→ Article

..............................

The materials in the folders are not in a set order. Look for any dates or other eye-catching details on each piece to find specific documents. For example, in folder 2 there is a letter titled like this: July 1889, West Salem. City Attorney. This means that you will find the date, (July 1889) the city, (West Salem) and the title (City Attorney) on the first page near the top. Sometimes there are dates written in pencil on the top right-hand corner—look for these! Whenever there is a date written pencil, this FFA uses it to help you find specific documents.

Collection Description

 

Folder 3

This is a skinny folder, but it is full of information about John E. McConnell. Its clippings provide excellent insight into McConnell’s character. Read all of it! There are 4 total newspaper clippings: 3 different obituaries and a short article. Each obituary provides slightly different information, which gives insight into McConnell’s character. After reading this folder, would you have wanted to know John?

Folder 2

This folder is mainly speeches. They include graduation speeches, political speeches, and a few speeches for returning World War I veterans! They clearly show McConnell’s progressive spirit in the way he advocates for improved education, social justice, and equality. Throughout this folder, look for McConnell’s handwritten margin notes—they are a great example of his progressive mindset. If you’re curious as to what John E. McConnell looked like, look for a small business card with McConnell’s face on it. Below are selected pieces that show McConnell’s progressive thinking.

..............................

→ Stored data
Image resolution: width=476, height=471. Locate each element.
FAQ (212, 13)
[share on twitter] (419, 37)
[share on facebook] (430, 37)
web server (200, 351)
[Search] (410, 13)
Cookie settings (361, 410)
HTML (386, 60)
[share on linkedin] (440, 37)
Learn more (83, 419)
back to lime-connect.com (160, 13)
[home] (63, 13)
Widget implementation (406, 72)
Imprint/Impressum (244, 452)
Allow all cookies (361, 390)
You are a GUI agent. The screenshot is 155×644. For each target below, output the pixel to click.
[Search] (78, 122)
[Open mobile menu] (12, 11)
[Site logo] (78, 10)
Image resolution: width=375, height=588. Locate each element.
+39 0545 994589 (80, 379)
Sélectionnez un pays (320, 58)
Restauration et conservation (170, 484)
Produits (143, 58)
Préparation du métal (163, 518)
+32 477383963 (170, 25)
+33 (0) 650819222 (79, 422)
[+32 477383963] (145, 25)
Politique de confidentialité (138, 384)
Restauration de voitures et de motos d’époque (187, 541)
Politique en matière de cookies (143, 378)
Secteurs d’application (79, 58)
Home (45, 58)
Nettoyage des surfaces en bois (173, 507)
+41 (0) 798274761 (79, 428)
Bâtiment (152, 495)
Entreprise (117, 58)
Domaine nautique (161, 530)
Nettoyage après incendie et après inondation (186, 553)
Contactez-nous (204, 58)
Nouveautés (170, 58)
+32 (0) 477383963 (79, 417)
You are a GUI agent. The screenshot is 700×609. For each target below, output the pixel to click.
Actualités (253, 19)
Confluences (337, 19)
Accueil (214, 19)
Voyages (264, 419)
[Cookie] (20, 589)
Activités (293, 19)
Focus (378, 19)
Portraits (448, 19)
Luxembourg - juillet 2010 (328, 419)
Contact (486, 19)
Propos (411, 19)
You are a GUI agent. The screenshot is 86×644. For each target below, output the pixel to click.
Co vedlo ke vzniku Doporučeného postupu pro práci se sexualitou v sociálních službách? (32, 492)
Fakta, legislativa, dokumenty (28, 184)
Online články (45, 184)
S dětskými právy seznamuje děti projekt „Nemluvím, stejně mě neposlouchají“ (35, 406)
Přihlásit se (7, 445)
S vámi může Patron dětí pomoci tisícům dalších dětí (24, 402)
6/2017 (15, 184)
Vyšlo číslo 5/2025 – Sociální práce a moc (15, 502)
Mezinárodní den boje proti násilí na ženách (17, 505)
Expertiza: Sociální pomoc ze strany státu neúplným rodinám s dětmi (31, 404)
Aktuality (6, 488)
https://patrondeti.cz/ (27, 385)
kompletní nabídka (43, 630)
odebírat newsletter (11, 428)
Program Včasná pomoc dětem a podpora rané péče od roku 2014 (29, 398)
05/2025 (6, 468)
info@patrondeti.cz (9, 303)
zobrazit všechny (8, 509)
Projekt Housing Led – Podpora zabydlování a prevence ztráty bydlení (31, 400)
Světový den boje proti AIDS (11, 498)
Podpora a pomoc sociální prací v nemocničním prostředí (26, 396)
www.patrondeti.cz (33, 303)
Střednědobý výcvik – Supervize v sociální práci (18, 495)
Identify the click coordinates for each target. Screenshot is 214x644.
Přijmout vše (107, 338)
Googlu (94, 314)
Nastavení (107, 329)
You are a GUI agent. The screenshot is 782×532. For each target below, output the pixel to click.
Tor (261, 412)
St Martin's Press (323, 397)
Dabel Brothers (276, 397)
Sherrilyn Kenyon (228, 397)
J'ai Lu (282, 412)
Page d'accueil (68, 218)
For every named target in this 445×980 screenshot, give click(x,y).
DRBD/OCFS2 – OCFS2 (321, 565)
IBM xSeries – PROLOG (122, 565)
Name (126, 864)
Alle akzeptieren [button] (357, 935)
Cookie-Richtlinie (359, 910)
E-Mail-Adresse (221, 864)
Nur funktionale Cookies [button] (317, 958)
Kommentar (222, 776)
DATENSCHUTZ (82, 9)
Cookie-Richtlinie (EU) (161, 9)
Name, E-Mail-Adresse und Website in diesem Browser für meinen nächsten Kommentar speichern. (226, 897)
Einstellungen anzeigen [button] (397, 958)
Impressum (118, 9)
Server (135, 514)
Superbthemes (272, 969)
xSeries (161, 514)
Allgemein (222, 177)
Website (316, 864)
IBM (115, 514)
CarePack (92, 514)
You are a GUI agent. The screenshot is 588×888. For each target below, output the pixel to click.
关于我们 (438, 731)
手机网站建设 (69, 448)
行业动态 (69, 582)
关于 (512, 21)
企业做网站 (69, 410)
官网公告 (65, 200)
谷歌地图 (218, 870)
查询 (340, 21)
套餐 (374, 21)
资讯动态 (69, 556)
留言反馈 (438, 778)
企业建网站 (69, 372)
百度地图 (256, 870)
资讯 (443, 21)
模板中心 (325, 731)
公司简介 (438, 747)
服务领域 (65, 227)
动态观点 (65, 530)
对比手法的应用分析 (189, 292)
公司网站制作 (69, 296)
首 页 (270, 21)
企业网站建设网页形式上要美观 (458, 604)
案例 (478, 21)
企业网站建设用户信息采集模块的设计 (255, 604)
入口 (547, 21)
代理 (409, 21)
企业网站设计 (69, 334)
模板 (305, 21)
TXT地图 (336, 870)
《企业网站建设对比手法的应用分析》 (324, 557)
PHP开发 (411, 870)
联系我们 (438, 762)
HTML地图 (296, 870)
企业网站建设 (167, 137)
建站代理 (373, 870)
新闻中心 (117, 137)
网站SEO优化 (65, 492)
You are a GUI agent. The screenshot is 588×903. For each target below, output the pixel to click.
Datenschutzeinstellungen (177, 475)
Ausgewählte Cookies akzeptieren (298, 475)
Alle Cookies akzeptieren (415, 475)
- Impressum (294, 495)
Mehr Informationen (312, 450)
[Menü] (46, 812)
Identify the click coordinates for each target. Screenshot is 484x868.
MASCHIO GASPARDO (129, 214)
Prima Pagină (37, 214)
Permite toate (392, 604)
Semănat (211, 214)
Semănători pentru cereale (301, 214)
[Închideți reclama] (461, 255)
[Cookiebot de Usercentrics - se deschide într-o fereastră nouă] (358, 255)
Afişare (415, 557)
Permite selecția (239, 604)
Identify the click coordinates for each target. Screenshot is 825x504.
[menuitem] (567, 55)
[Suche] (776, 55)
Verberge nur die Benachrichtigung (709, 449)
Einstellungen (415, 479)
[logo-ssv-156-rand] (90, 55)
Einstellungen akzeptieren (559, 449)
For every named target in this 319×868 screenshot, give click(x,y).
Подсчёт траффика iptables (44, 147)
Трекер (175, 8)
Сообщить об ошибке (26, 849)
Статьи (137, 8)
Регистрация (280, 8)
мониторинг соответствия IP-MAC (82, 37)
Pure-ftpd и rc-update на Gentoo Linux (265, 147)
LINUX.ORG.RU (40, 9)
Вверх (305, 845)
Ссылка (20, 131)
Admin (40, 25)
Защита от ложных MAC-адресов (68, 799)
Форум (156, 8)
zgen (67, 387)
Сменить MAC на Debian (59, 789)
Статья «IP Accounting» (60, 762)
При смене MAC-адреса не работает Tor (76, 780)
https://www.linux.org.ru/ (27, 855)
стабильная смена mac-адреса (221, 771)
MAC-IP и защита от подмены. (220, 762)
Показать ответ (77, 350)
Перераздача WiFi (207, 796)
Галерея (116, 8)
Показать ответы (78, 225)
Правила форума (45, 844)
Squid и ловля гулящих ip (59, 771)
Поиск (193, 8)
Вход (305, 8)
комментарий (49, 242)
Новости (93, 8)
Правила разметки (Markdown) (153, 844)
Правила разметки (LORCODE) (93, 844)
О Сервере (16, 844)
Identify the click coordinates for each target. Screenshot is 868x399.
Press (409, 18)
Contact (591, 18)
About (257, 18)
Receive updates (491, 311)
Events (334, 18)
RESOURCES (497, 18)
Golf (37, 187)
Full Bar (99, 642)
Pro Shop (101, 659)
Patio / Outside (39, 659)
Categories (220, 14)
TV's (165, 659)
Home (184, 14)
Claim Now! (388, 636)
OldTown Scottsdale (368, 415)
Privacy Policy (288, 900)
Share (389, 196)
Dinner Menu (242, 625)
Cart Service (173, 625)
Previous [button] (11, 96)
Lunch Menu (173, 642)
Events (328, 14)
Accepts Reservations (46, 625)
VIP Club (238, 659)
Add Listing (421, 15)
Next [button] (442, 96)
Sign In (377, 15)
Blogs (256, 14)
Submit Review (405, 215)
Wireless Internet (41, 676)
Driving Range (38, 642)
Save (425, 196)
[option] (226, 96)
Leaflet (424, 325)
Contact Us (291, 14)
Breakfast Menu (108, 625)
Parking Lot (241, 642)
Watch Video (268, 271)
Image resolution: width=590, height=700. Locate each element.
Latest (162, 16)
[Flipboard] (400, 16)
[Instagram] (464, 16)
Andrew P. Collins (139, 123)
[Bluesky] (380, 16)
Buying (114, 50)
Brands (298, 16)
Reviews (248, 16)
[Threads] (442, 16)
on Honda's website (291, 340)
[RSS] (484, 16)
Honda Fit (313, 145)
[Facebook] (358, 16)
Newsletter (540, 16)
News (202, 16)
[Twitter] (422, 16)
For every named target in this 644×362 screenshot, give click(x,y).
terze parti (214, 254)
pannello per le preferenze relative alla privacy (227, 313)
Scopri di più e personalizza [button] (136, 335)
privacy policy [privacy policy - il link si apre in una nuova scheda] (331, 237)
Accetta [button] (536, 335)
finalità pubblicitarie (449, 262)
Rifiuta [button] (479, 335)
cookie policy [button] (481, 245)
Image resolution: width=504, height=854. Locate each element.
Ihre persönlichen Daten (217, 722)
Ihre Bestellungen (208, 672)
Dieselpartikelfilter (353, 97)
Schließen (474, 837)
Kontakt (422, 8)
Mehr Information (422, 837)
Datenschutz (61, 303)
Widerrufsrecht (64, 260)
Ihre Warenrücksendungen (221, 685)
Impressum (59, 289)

..............................

→ Short task A
According to the collection guide, how many newspaper clippings does Folder 3 hold?
→ Short task B
Copy the collection guide, everything from "This folder is" down to "McConnell’s progressive thinking.", renaming "folder" as "box".
This data is separate material and is not part of the collection guide.

→ Task answer A
Four: three obituaries and a short article.

→ Task answer B
This box is mainly speeches. They include graduation speeches, political speeches, and a few speeches for returning World War I veterans! They clearly show McConnell’s progressive spirit in the way he advocates for improved education, social justice, and equality. Throughout this box, look for McConnell’s handwritten margin notes—they are a great example of his progressive mindset. If you’re curious as to what John E. McConnell looked like, look for a small business card with McConnell’s face on it. Below are selected pieces that show McConnell’s progressive thinking.